Do alto da Medideira vê-se o Tejo com barcos à vela que parecem tocar a copa dos pinheiros e o casario de Lisboa descendo até ao rio numa paleta de cores. No ar calmo e quente da tarde o céu é quase branco comparado com o azul forte das águas e o verde intenso das árvores. O tempo parece parar por instantes enquanto se guarda na memória a beleza do cenário e é já de olhar lavado que se desce à terra e se começa – devagarinho, para não perder pitada – a (re)descobrir cada recanto de um espaço que todos os anos se veste de novas roupagens para celebrar o que de melhor o País tem para oferecer: o seu povo, a sua cultura, as suas tradições, a sua inesgotável coragem de seguir lutando.
Os obreiros desta obra – reconhece quem, olhando, vê – só podiam ser o que são: gente dedicada a uma causa por causa de um ideal que visa a construção de uma sociedade sem exploradores nem explorados.

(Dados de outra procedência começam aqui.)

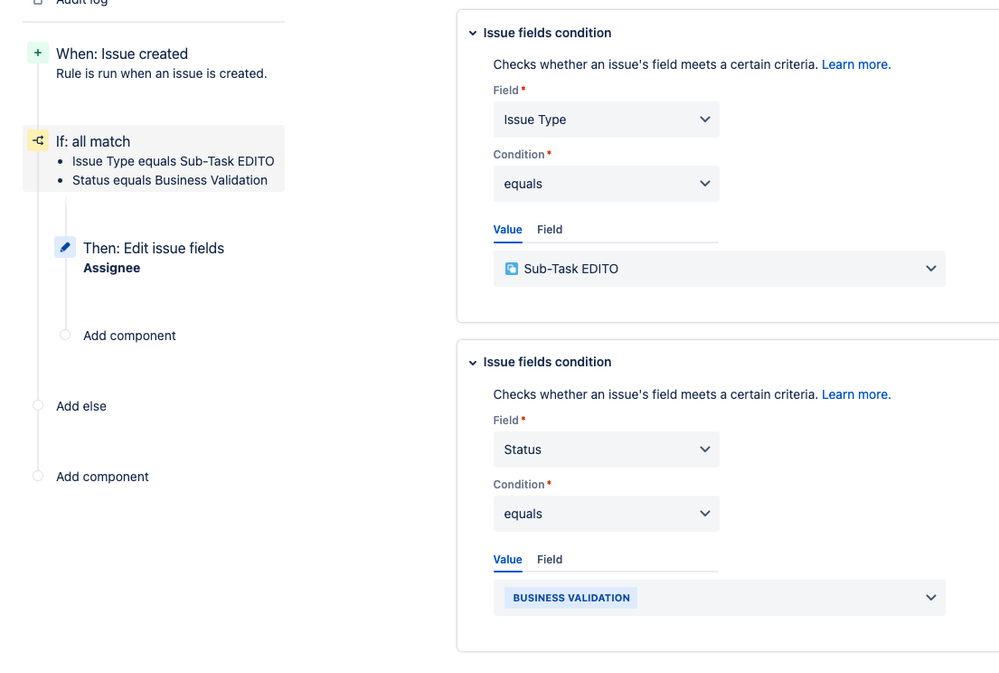Select Value tab in second condition
Image resolution: width=999 pixels, height=673 pixels.
(507, 560)
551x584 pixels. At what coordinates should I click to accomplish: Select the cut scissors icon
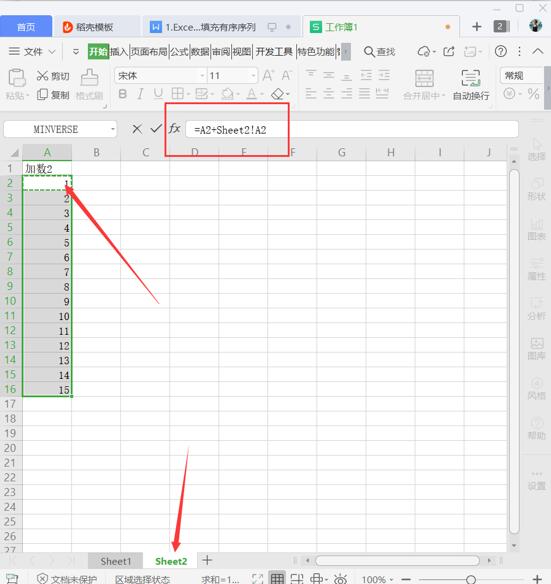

Numa palavra, os comunistas.
Estranha gente, esta – diz quem olha mas não vê – que em vez de ficar em casa a lamber as feridas (e que profundas elas são) da cada vez mais feroz agressão do capitalismo, vai buscar forças sabe-se lá onde, acrescenta trabalho ao trabalho, cansaço ao cansaço, e constrói, desenha, pinta, costura, cozinha, escreve, e inventa e cria e recria uma cidade que é um país e um mundo que durante três escassos dias abre as portas ao País e ao mundo a afirmar, ano após ano, que é necessário e possível transformar o sonho em realidade.
Estranha gente, esta – diz quem olha mas não vê – que se esfalfa o ano inteiro a resistir, a lutar, a sobreviver, e continua a ter forças para celebrar a vida e a dar o melhor de si para transformar o mundo.
Como disse o poeta, quem assim se espanta não sabe nem sonha que o sonho comanda a vida. Por isso há quem não consiga entender, e tenha até medo de o fazer, que esta Festa dos que não se resignam a ser explorados não é não foi nem nunca será um festival para esquecer mágoas, desgraças, tristezas, mas é e sempre será, isso sim, uma festa no mais nobre sentido do termo, um tempo de retemperar forças para a luta que não dá tréguas. Nem que para tal seja preciso, e é nos tempos que correm, fazer sacrifícios para juntar cada cêntimo para a EP, planear ao ínfimo pormenor cada despesa, dividir o prato, levar farnel, partilhar o pouco de que se dispõe – materialmente falando – para comungar dessa imensa força que existe no colectivo comunista.
É por isso que, quando se abrem as portas da Atalaia, quem entra pisa com firmeza este chão que é nosso, como nosso é o País e a vida que nos querem roubar, na certeza de que estar ali faz bem, que quem por ali anda sabe para onde vai e não se engana nos caminhos onde é preciso, indispensável, lançar raízes de futuro. E se na abertura todos os caminhos vão dar à Praça da Paz – onde não há, que pena, uma azinheira – muito antes de ser declarada oficialmente aberta mais uma edição da Festa já todos sentem e sabem que o povo é quem mais ordena.